Negara Kesatuan Republik Indonesia. Untuk mencapai panggilan itu penuh perjuangan yang sangat besar. Sejarah tak henti-hentinya menghantui para pelajar Indonesia, entah untuk apa. Untuk menumbuhkan rasa cinta tanah air? Tapi, menurut saya, siswa yang memiliki nilai yang kurang di ulangan harian SI bukan berarti rasa cinta airnya juga kurang. Atau, agar dihafal di luar kepala? Percuma. Dari dahulu saya sudah hafal diluar kepala. Ya, diluar kepala, didalam kepala gak hafal, makanya sekarang saya lagi mengerjakan perbaikan ulangan Sejarah Indonesia.
Oke, Kita lanjut
Salah satu perjalanan untuk memperoleh julukan NKRI itu adalah pergerakan nasional tahun 1908 sampai 1942. Seperti yang disebutkan di paragraf satu dan di judul, saya akan mengklasifikasi organisasi pergerakan setiap masanya dalam rangka perbaikan nilai ulangan.

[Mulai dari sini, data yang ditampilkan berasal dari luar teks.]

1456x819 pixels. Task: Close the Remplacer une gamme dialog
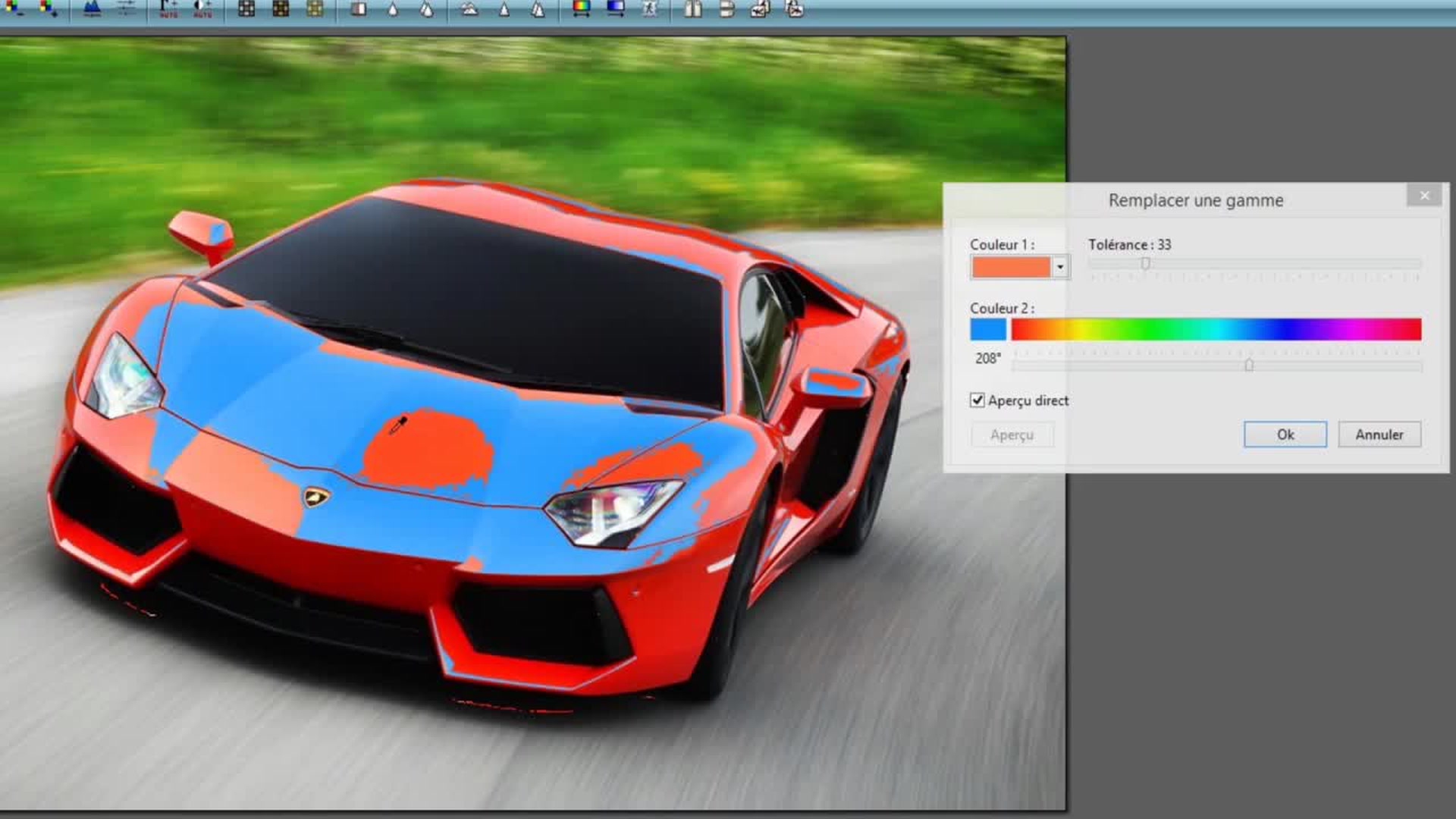coord(1424,196)
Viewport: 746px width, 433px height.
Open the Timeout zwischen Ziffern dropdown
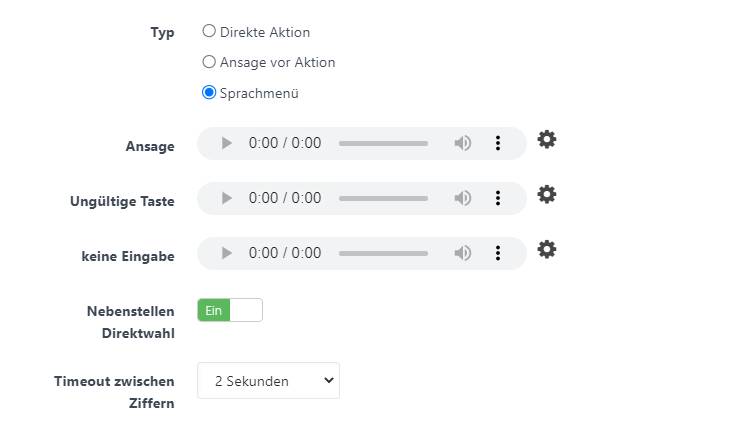point(268,381)
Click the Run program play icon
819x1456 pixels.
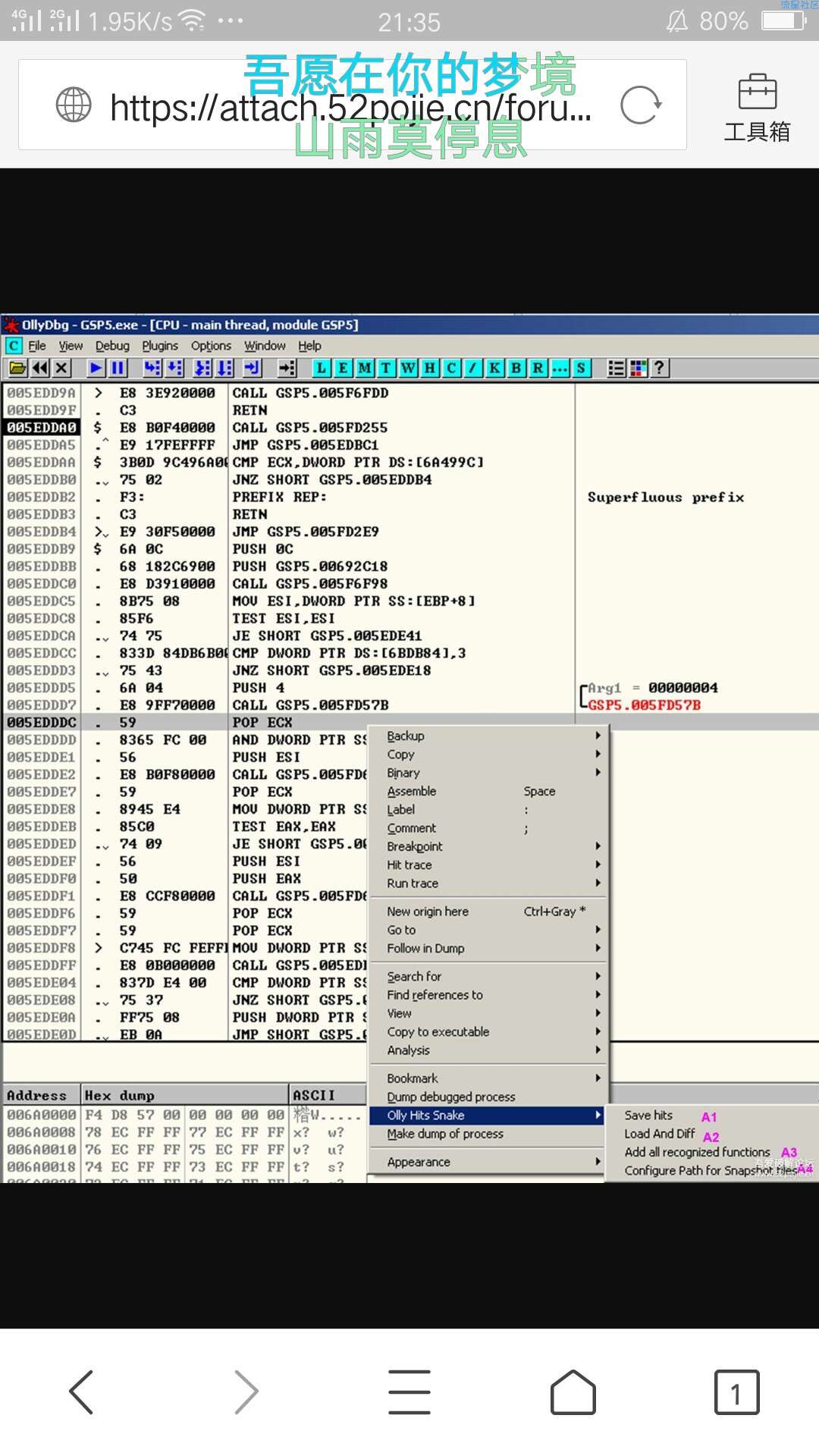[x=96, y=369]
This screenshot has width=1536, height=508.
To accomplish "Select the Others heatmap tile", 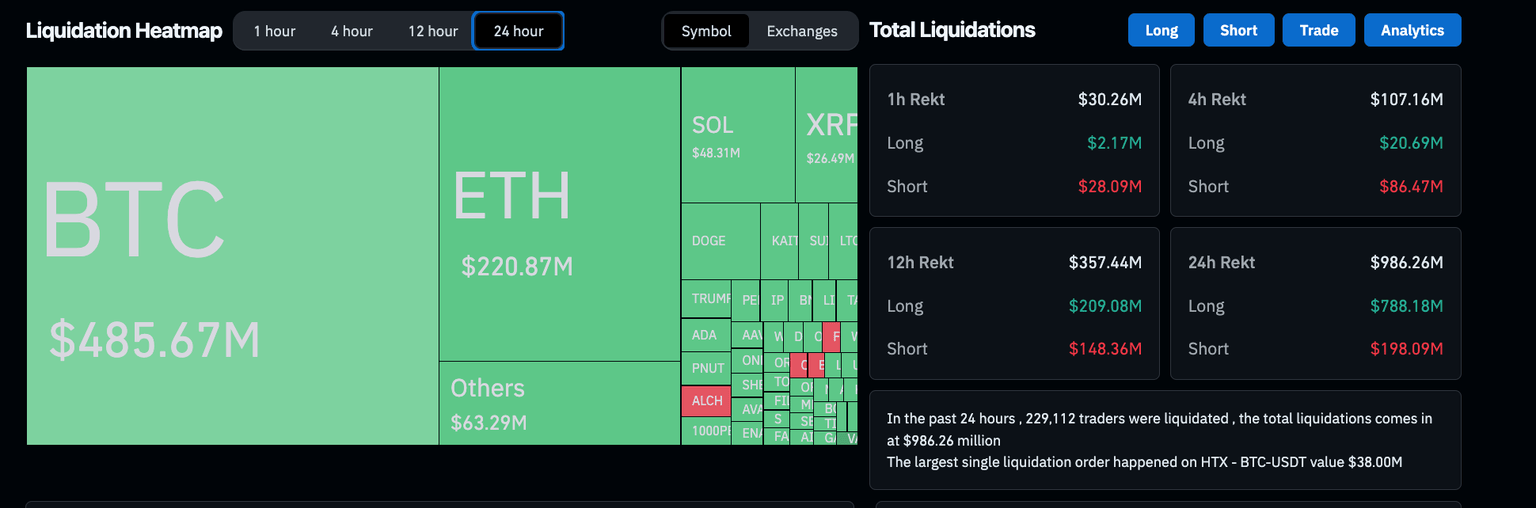I will (x=559, y=402).
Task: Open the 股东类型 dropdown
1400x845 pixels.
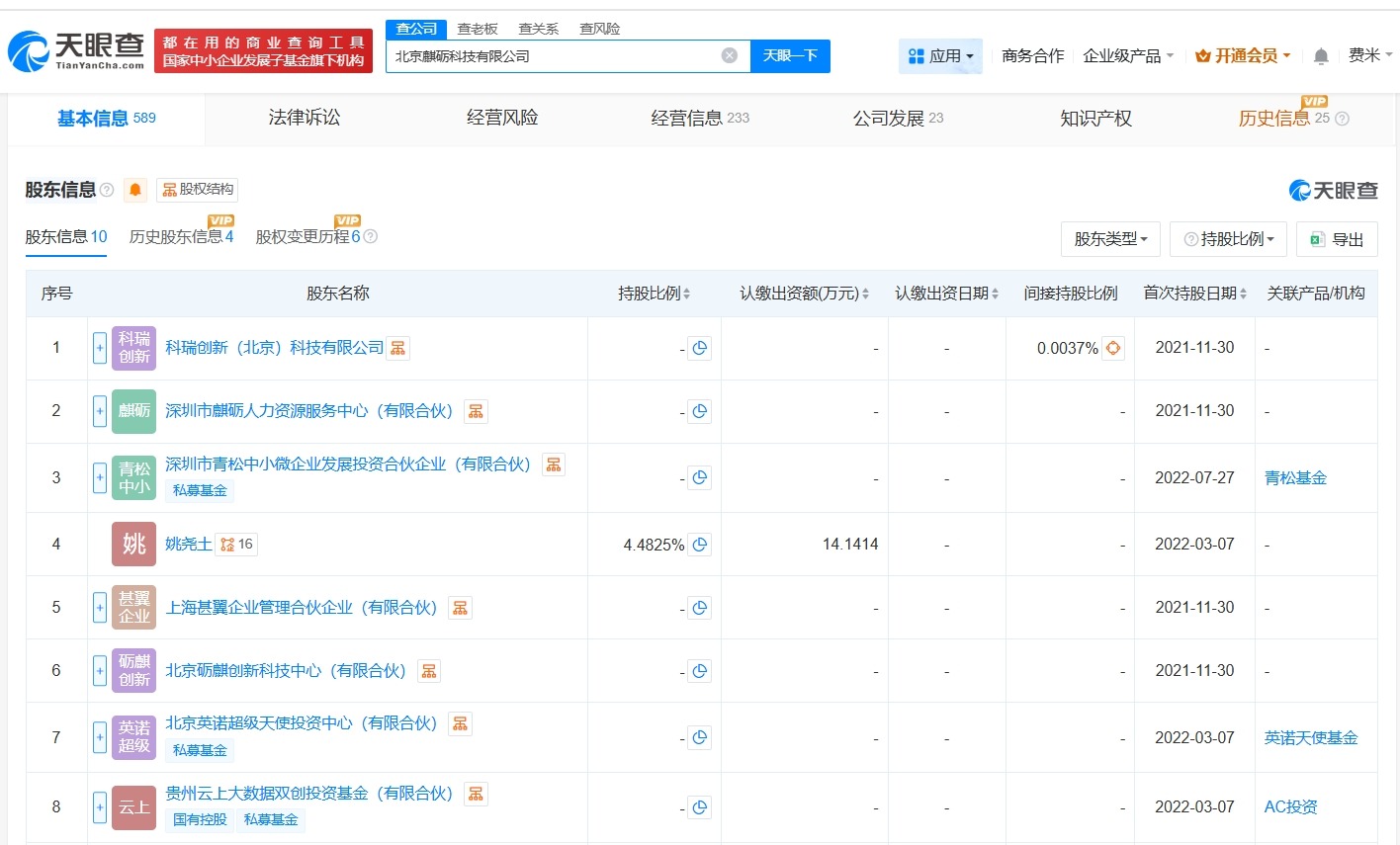Action: (x=1109, y=238)
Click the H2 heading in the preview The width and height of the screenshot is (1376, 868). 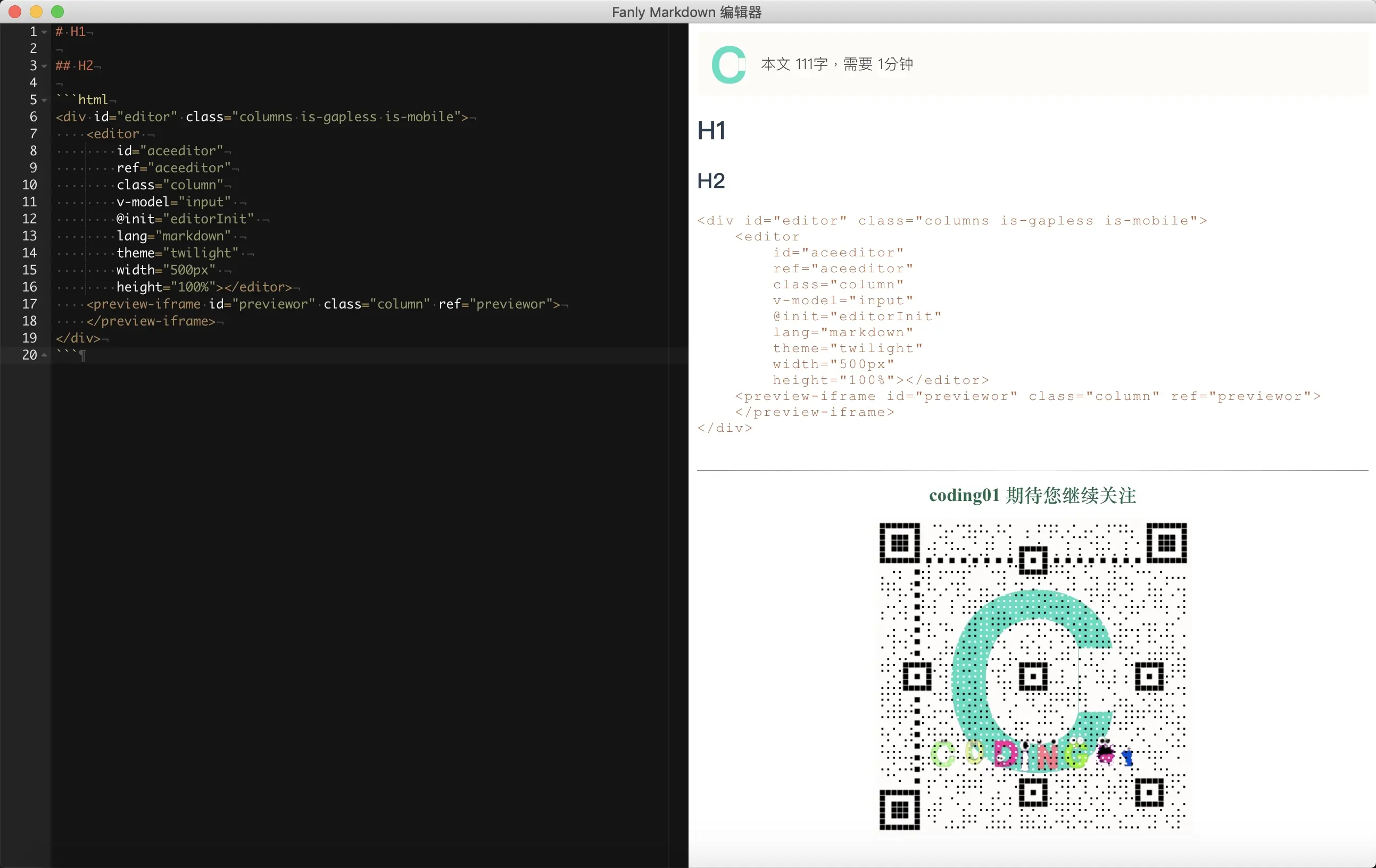(711, 181)
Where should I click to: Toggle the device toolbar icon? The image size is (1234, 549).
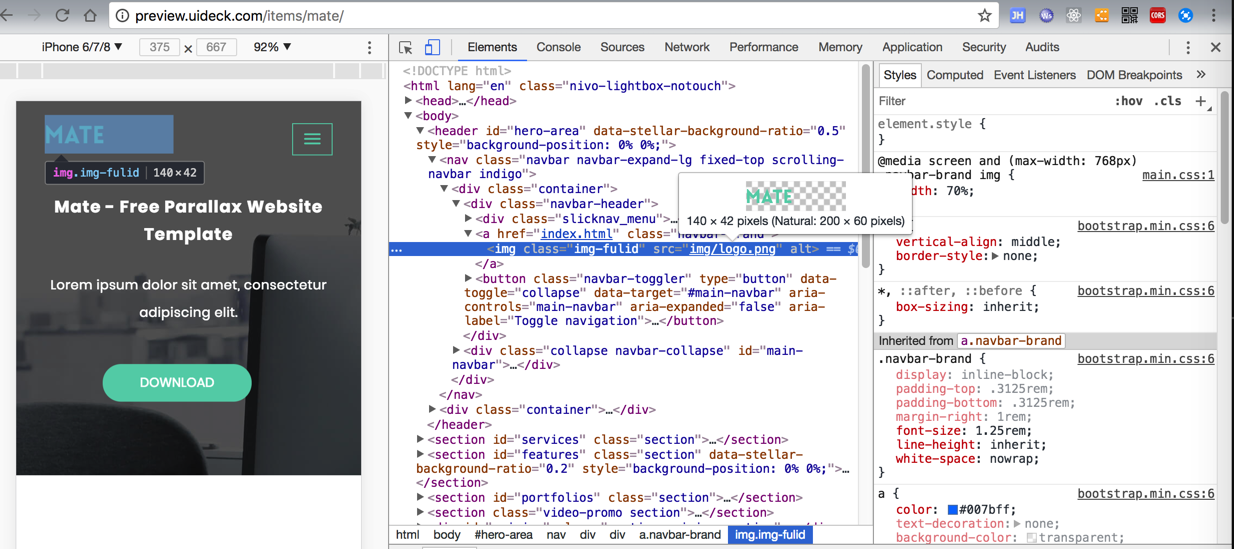[432, 48]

1. Masa pembentukan (1908-1920)
a. Budi Utomo
Menjadi tonggak permulaan pergerakan nasional. Didirikan oada tanggal 20 Mei 1908. Dan kini, setiap tanggal 20 Mei diperingati sebagai Hari Kebangkitan Nasional. Berawal dari pertemuan Wahidin (pendiri) dengan Sutomo. Kemudian membentuk BU sebagai organisasi pelajar dengan pelajar STOVIA sebagai anggota inti. Ruang geraknya masih terbatas Jawa dan Madura. Setelah lama-lama-lama organisasi ini tidak berkembang pesat, namun ia menjadi penggerak terbentuknya organisasi lain.
b. Sarekat Islam
Terbentuk pada tahun 1911 di solo dengan corak agama dan ekonomi dengan nama Sarekat Dagang Islam. November 1912 menghilangkan kata 'Dagang' pada namanya agar cakupan lebih luas. Pertumbuhan pesat, memiliki cabang yang banyak, sayang di akhir perjalanan SI terpecah menjadi SI putih dan SI merah yang menjadi cikal bakal PKI.
c. Indische Partij
Bandung, 25 Desember 1912. Penerus organisasi kaum Indo dan Eropa di Indonesia (Indische Bond). Tiga serangkai (Douwes Dekker, Cipto Mangun Kusumo, Ki Hajar Dewantara). Hampir radikal tapi belum. Berdiri atas dasar Nasionalisme, yang melahirkan PI dan PNI.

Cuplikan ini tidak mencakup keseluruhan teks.